:: FRAGMENTO ::
Con las plataformas como mediadoras de nuevos tipos de relaciones laborales aparecen conflictos novedosos a resolver. En realidad, no son los algoritmos ni la economía gig (basada en empleos puntuales e intermitentes y no ya en los puestos permanentes de la era industrial) los que comienzan a definir las tarifas o las condiciones para los trabajadores. Son los mismos dueños de las empresas que antes las fijaban. Sin embargo, aunque ejercen el mismo poder, hoy no son tan visibles, escondidos detrás de las líneas de código y el marketing de sus plataformas.

Son las personas y no las máquinas las que siguen tomando las decisiones. Pero más allá de esto, las plataformas están efectivamente transformando las relaciones laborales.

Durante el siglo XX vivimos un contrato social. El Estado era el mediador entre capital y el trabajo. Junto con los sindicatos, proveía cobertura y protección a los trabajadores y una redistribución entre renta y mano de obra a través de salarios mínimos y acuerdos colectivos. Ese pacto social de la era fordista está cambiando. Pero, a pesar de que las tecnologías aceleraron los procesos de producción, hicieron a algunos de ellos muchos más baratos, las ciencias, la inteligencia artificial y la big data progresa, la desigualdad en el ingreso aumenta. Como explica la doctora en innovación Francesca Bria, actualmente Jefa de tecnología e innovación digital del Ayuntamiento de Barcelona, “las nuevas generaciones se sienten cada vez más excluidas, las vidas están cada vez más atravesadas por una economía financiera donde vivimos endeudados, los salarios bajan y, en medio de esa situación, la gig economy nos propone alternativas laborales, sólo que sin los beneficios de los trabajos de las últimas seis o siete décadas”.
:::
### EXPLORA EL MATERIAL
A – Responde estas preguntas sobre el fragmento acerca de las plataformas y el trabajo:
(i) ¿Quiénes siguen tomando las decisiones, según el fragmento?
(ii) ¿Quién era el mediador entre el capital y el trabajo durante el siglo XX?
(iii) ¿Qué cargo ocupa actualmente Francesca Bria?
B – Cita literalmente el pasaje del fragmento sobre las plataformas y el trabajo que va desde "Con las plataformas" hasta "de sus plataformas.".
Los registros no intervienen en esto.
:: DATOS DE ORIGEN ::
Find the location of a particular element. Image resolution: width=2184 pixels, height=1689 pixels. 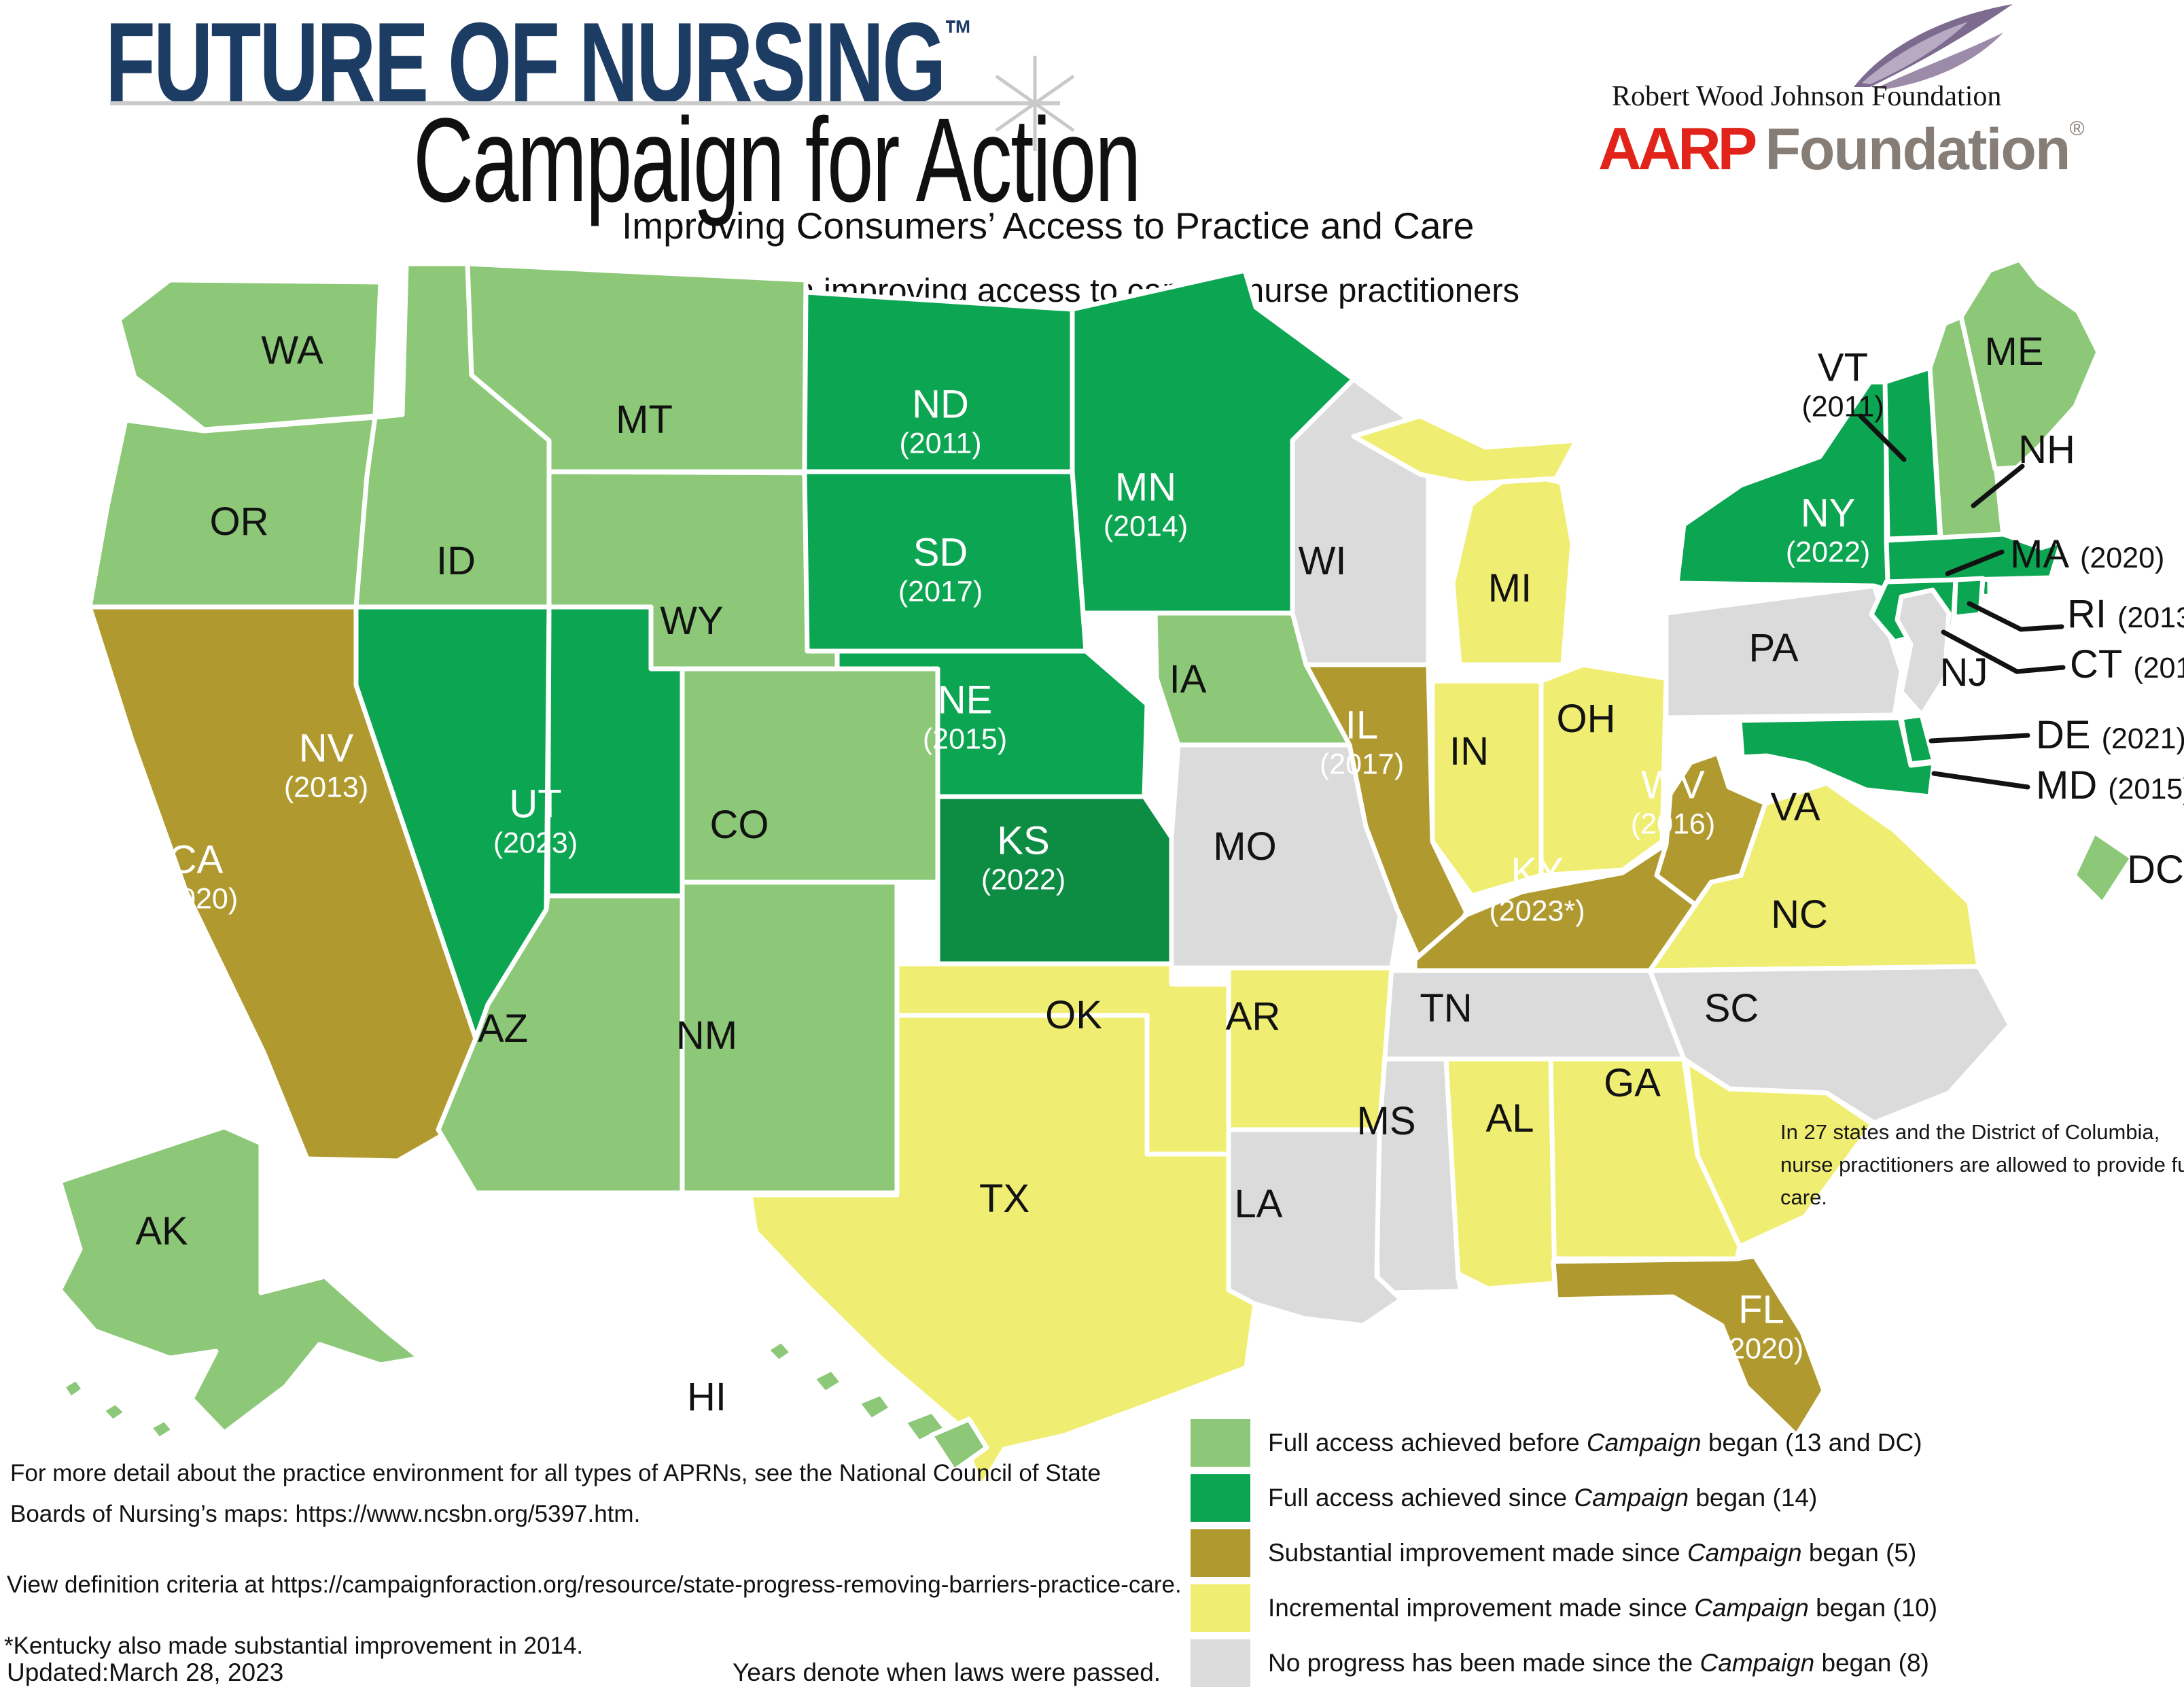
:::
:: DATOS DE ORIGEN ::
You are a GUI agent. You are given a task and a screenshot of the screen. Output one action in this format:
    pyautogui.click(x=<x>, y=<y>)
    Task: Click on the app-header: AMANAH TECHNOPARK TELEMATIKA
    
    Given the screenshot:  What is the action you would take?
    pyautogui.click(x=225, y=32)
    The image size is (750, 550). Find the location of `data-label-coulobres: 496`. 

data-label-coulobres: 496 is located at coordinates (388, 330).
:::
### RESPUESTAS POR TAREA
A –
(i) Las personas, no las máquinas.
(ii) El Estado.
(iii) Jefa de tecnología e innovación digital del Ayuntamiento de Barcelona.

B –
Con las plataformas como mediadoras de nuevos tipos de relaciones laborales aparecen conflictos novedosos a resolver. En realidad, no son los algoritmos ni la economía gig (basada en empleos puntuales e intermitentes y no ya en los puestos permanentes de la era industrial) los que comienzan a definir las tarifas o las condiciones para los trabajadores. Son los mismos dueños de las empresas que antes las fijaban. Sin embargo, aunque ejercen el mismo poder, hoy no son tan visibles, escondidos detrás de las líneas de código y el marketing de sus plataformas.